The shootout fell on the anniversary of the kidnap and killing of Israeli athletes at the 1972 Munich Olympic Games by Palestinian militants.

The 18-year-old suspect had previously been investigated by authorities in his home country Austria on suspicion of links to terrorism but the case had been dropped.

The incident capped a string of attacks in Germany, which have stirred a sense of insecurity in Germany and fed a bitter debate of immigration.

Three people were killed last month in a suspected Islamist stabbing at a festival in the western city of Solingen.

READ ALSO: ‘Ban asylum seekers’ – How Germany is reacting to Solingen attack

The suspect in the attack, which was claimed by the Islamic State group, was a Syrian man who had been slated for deportation from Germany.
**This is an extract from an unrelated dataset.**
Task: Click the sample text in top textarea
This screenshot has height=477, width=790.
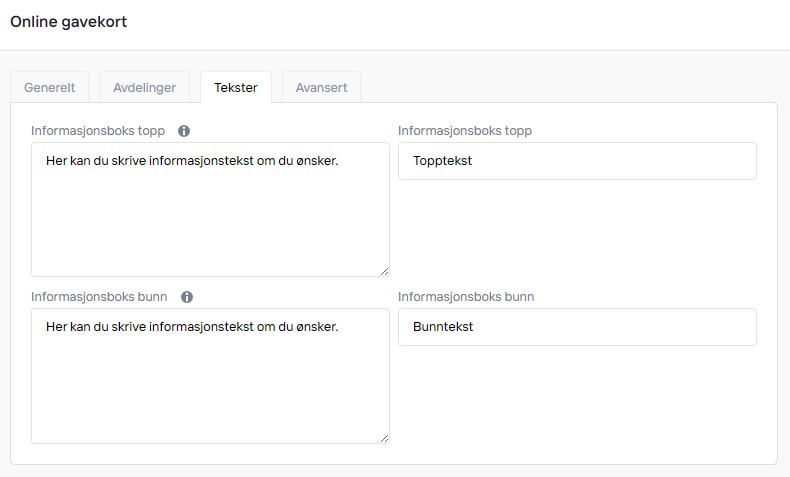Action: click(192, 160)
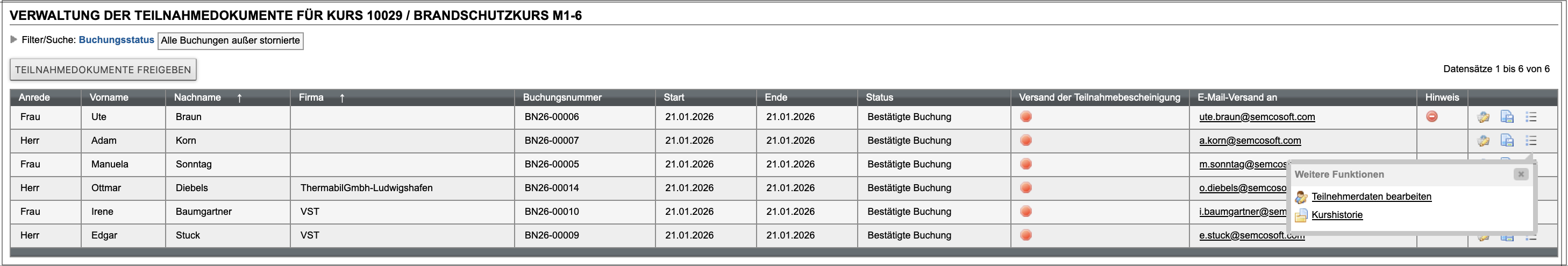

A federal interior ministry spokesman said if an Islamist motive was confirmed in the latest foiled attack, it would be “further evidence of the high threat posed by Islamist terrorism in Germany, which was recently demonstrated by the serious crimes in Mannheim and the attack in Solingen, but also by acts that were fortunately prevented by the timely intervention of the security authorities”.

The Solingen stabbing followed a knife attack in the city of Mannheim in May, which left a policeman dead, and which had also been linked to Islamism by officials.

Germany has responded to the attacks by taking steps to tighten immigration controls and knife laws.

READ ALSO: Debt, migration and the far-right – the big challenges facing Germany this autumn

The government has announced new checks along all of its borders and promised to speed up deportations of migrants who have no right to stay in Germany.

The number of people considered Islamist extremists in Germany fell slightly from 27,480 in 2022 to 27,200 last year, according to a report from the federal domestic intelligence agency.

But Interior Minister Nancy Faeser warned in August that “the threat posed by Islamist terrorism remains high”.